# New laptop running Windows 7 --need tweak advice!



## Khur (Jul 31, 2011)

I just got a new laptop (An Asus A53S) that came with Windows 7 and was shocked to find around 87 process running...I downloaded Avast! and Advanced System Care to try and clean up some of this mess, but I don't recognize any of the names for processes and services like I did with my old computer so its a bit scary.

I've checked out the tweaks mentioned in the stickies and done some, but I'm uncertain as to whether or not the things that are listed for XP apply to w7 as well. I'm so unfamiliar with this OS that I don't feel comfortable deleting/ending process like I did on XP because friends have told me that they work so differently...for instance I've been told that 7 will run no faster if I take off themes than if I leave it on for some reason..? 

I'm sorry I'm just very uncertain and would love some advice. I had a wonderful experience here before with some advice on things to end...here's a picture of what's running (yikes, I know).

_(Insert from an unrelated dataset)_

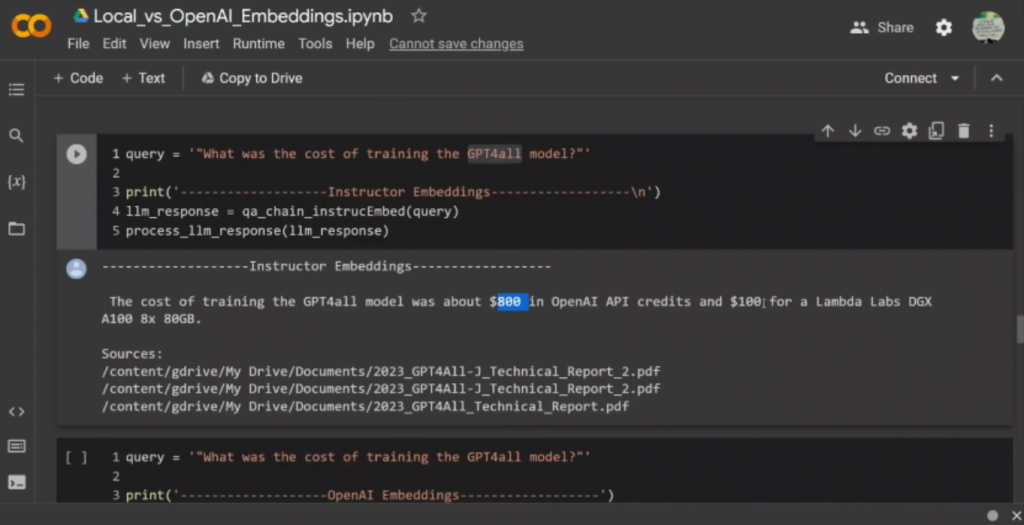This screenshot has height=525, width=1024.
Task: Copy link to cell
Action: pos(882,131)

^ The latest screenshot of the processes still running after initial tweaking.....currently using 1.56 GB of memory. e_e guh. halp.


----------



## iTails (Jul 31, 2011)

That's normal in Windows 7 (@Pic)

For tweaks and things, refer to this.






If the picture is too small, right click and view image.


----------



## FF_CCSa1F (Jul 31, 2011)

I'd start by installing Windows 7 proper; those OEM installations from the lesser manufacturers tend to come loaded with garbage. Hell, with all my applications running on my Windows 7 laptop, I'm not even up to half that amount of processes.

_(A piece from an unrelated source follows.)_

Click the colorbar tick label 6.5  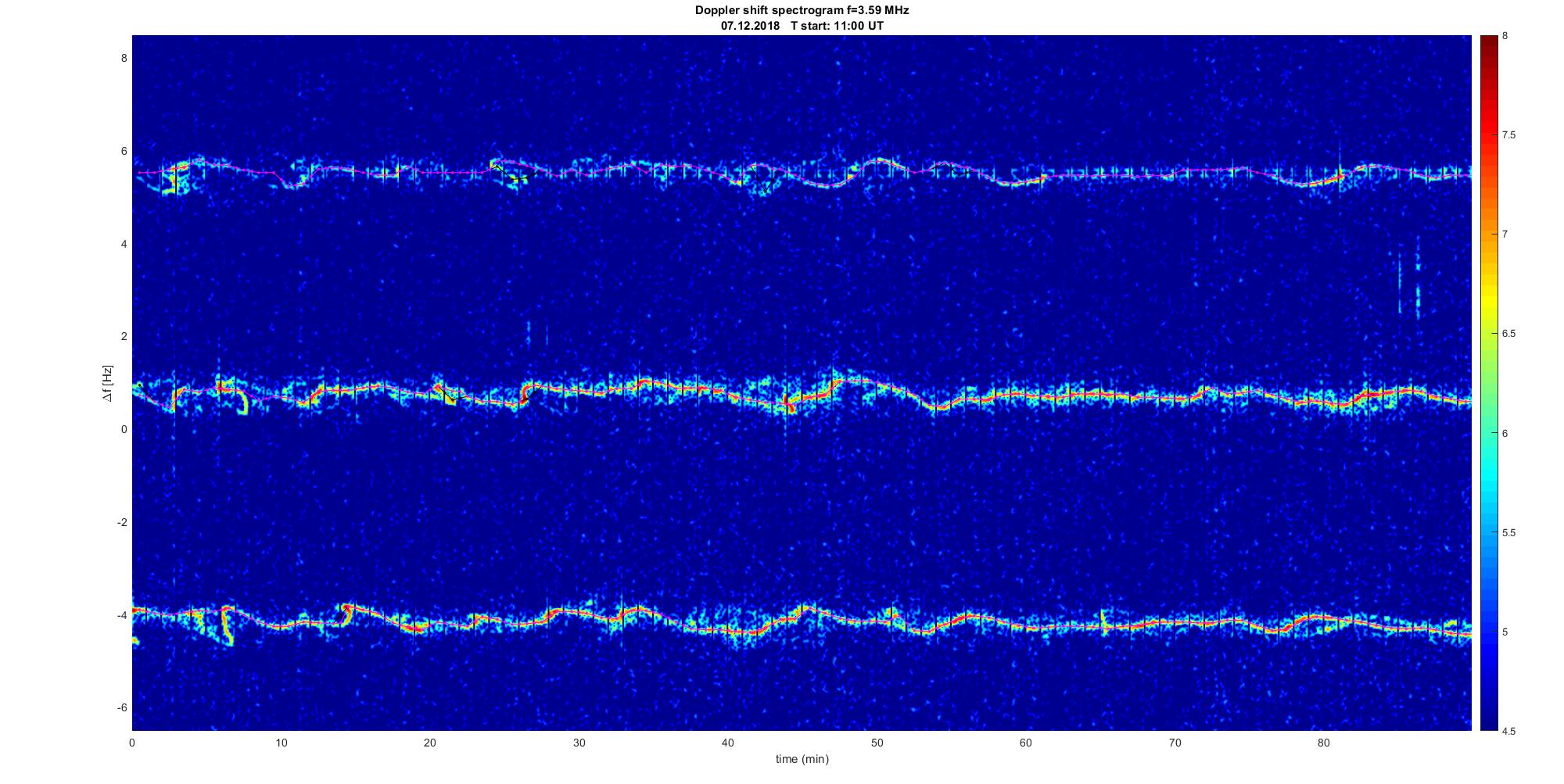point(1509,334)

If you don't feel like installing Windows proper, just start uninstalling all that crapware you got with it through the Programs and Features interface on the Control Panel; you don't need anything that isn't drivers.


----------



## Andy Nonimose (Jul 31, 2011)

Go download PC Decrapifier. Also google a list of bloatware for your model of ASUS. Some software is needed to run the function keys.


----------



## Khur (Jul 31, 2011)

Thanks for the advice everyone.

iTails- I'm not sure why, but that image is kind of confusing to me...I can't really figure out what its talking about (I guess I'm even more of a n00b that it seems to be catering to). I'm gleaning from all of the references to DA that it seems to be talking more about aesthetic tweaking; I'm not really looking to tweak the appearance right now so much as the functionality.



Andy Nonimose said:


> Go download PC Decrapifier. Also google a list of bloatware for your model of ASUS. Some software is needed to run the function keys.

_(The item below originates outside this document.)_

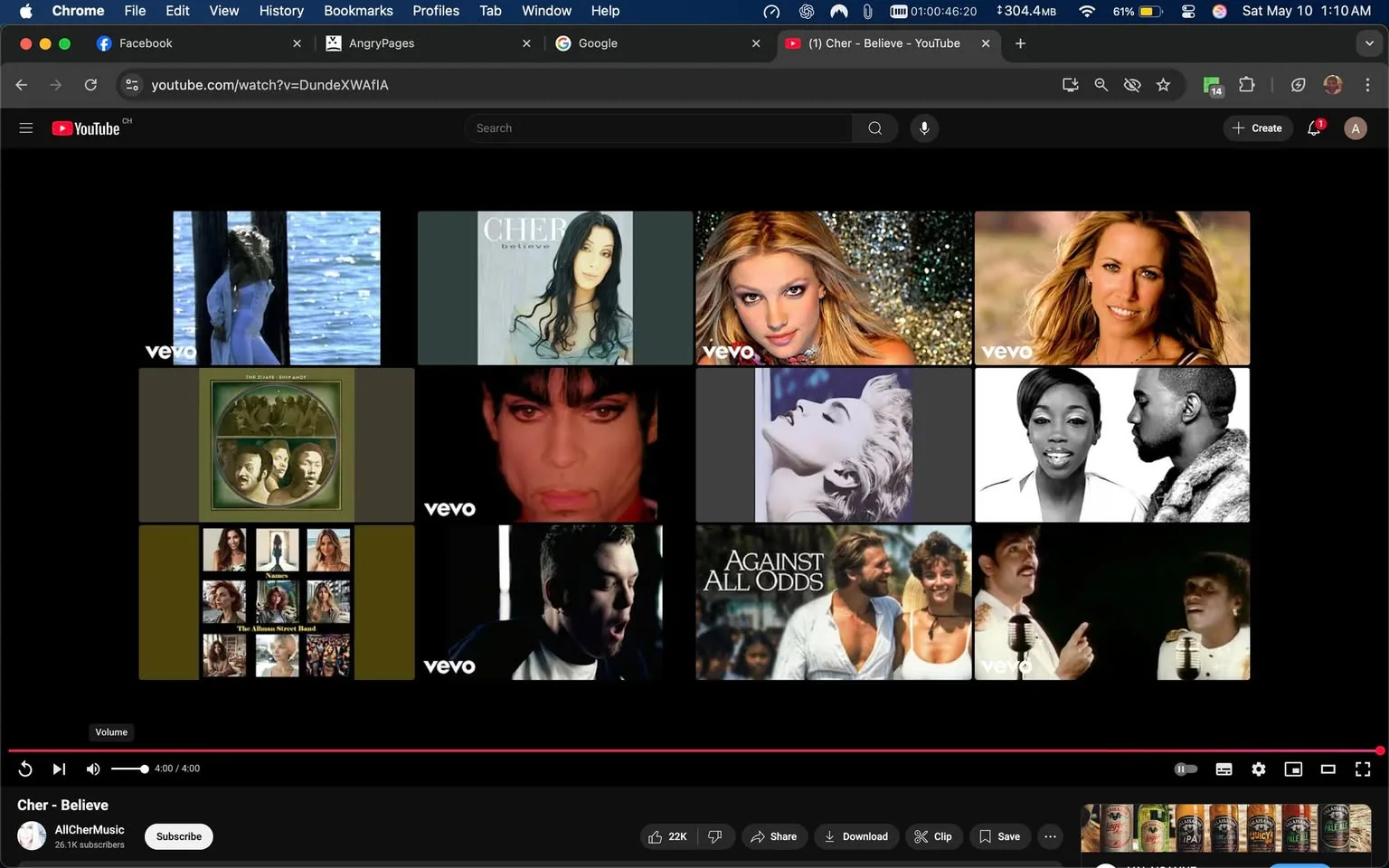This screenshot has height=868, width=1389.
Task: Replay the video from the beginning
Action: point(25,769)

Yeah, I'm really nervous about deleting things I actually need.

Here's the bloatware guide I used, but I couldn't find a lot of the stuff he was talking about in either my startup or my services:
http://forum.notebookreview.com/asus/380681-asus-utility-bloatware-guide.html

All together the tweaks worked a little! I have about 70 processes running now, but it still seems too high. 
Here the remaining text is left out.